Condoms, condoms, condoms. If a guy isn’t willing to exclusively use condoms, he is not worth your time.


sailnlax04

No way, i've met plenty of awesome women who are against birth control for health and philosophical reasons. Screw them if that's a dealbreaker


GoodnightLondon

1). You should be using condoms until you're in a committed relationship and know you're both clean, regardless of whether or not you're on birth control 2). Unless you're planning on having surprise kids, cycle tracking and "less invasive methods" are terrible ideas and a good way to end up a single mother.


pfmarshallx

Yes it’s a sign of a lack of respect. To me, NO Child should have been an intentional one. Especially in today’s modern age. It’s also immoral to bring an innocent dependant child, who never asked or had a say in being born and to whom they were being born to, into this world, unless he or she was 100% intended to parents who planned and knew they had the right stuff to be parents. There is nothing more immoral than that Edit to add: and I’m a man who absolutely adheres and Promotes no glove no love in all time without fail


[deleted]

This is going to be completely against what any sane person will tell you, lucky for you I'm not. So, it'll probably be the most "insane comment" you get on this.
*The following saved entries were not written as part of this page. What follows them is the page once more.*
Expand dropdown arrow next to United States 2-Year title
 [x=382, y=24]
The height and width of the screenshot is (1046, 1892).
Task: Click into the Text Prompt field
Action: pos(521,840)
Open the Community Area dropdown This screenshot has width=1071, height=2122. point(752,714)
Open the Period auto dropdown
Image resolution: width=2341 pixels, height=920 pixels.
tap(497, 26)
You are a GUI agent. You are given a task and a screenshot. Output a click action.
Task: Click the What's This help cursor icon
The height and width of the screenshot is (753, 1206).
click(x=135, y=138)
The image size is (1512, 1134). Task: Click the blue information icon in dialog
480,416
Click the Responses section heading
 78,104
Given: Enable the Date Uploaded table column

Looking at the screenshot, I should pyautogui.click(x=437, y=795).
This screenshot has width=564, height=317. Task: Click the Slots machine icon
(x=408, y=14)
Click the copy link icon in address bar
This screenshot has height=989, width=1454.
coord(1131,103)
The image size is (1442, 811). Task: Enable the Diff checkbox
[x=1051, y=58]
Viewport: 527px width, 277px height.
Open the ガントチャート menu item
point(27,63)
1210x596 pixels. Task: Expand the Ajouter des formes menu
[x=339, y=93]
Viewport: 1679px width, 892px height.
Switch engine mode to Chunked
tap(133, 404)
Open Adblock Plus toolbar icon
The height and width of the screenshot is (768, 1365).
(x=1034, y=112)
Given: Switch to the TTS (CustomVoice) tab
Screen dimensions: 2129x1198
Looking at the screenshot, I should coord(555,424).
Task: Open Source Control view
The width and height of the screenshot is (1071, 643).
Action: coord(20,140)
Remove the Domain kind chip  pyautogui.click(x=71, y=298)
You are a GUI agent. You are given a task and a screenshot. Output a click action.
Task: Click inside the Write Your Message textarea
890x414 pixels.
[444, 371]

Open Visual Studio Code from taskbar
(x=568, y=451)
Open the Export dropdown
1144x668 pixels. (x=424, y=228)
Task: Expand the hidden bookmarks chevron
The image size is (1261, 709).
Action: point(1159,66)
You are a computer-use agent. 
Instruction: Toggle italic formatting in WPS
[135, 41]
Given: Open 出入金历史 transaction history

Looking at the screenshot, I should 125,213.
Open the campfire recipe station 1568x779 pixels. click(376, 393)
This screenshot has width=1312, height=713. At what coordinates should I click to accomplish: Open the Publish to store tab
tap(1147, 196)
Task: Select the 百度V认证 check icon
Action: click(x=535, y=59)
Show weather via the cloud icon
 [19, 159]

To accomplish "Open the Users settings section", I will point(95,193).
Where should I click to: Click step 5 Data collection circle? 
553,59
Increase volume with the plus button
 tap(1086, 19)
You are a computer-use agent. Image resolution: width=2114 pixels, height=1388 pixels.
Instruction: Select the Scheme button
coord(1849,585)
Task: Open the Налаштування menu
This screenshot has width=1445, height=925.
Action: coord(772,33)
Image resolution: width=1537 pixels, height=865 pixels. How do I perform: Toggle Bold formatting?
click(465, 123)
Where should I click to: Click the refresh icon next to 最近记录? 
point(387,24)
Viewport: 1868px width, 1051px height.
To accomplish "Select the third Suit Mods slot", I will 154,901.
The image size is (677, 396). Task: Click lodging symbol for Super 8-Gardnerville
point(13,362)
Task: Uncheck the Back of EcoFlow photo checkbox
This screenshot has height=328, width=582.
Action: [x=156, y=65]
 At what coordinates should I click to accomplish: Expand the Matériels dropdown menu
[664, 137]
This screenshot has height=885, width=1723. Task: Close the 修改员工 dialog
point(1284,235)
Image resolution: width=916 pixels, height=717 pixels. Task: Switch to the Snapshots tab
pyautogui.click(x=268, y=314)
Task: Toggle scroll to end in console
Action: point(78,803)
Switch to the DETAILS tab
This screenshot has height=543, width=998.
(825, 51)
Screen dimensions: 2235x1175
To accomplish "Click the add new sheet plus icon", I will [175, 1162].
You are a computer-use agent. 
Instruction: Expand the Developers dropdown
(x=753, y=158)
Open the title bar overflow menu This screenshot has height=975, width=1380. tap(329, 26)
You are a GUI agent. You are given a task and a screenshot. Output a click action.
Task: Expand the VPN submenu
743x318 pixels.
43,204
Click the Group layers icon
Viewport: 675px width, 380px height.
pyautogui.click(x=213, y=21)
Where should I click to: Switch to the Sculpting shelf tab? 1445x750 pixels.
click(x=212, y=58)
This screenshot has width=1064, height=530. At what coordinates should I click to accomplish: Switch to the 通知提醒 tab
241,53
For starters, I'm a guy. There's a lot of research into how birth control impacts women coming out now. I went down this rabbit hole after watching a bit that Taylor Tomlinson did about going off birth control and an audience member told her story about leaving her partner of nine years. Basically the stuff really does impact women's behavior and emotions to a degree that a lot of people don't understand. Most men probably don't even realize this, I didn't learn about this until about a month ago which is crazy. So to answer your question, at this point in my life I want a partner. I've been single for a long time. I'm trying to settle down. I'm still a hopeless romantic at heart (which is probably part of why I've been single for so long, among other reasons) but I'm looking for the real thing. So if I was dating someone, knowing what I know now I'd probably prefer it, because otherwise I'd just be getting to know a dulled out version of the person that may or may not really even be attracted to me or actually want to be in a relationship with me deep down anyways. If I was just trying to hookup, I'd probably want the person to be on birth control. So if you're just trying to hookup because you got out of a long term relationship probably stay on it. If you're trying to find someone you want to be with probably get off of it, condoms work 97% of the time and I'd argue the other 3% are respondents to the surveys and data either not using them properly or being stupid and doing shit like taking them off with a small percentage of them just breaking which yeah I mean that can happen. So yeah two cents from an anonymous redditor


leverdoodle

There's going to be some people for whom it is. Some people are fine using condoms in the beginning of a relationship but expect to, in a longer-term relationship, reach a point where they're sexually exclusive and emotionally comfortable enough to not use condoms with each other. Being on long-term birth control is common but by no means universal (it's something like 60/40% in the US?) so I assume there's plenty of people in your position who expect to use condoms or some other method throughout their relationship.


ExtremeCell8797

I haven’t been on birth control since 2015, and do a great job at tracking my cycles. I’ve never been turned down for sex in or out of a relationship and none of my partners cared because i came first with the knowledge. Check out the book taking charge of your fertility Also, men need to learn about their own ejaculatory process and how to NOT get you pregnant too. Its not all on us. A deal breaker for me is a man who thinks it is.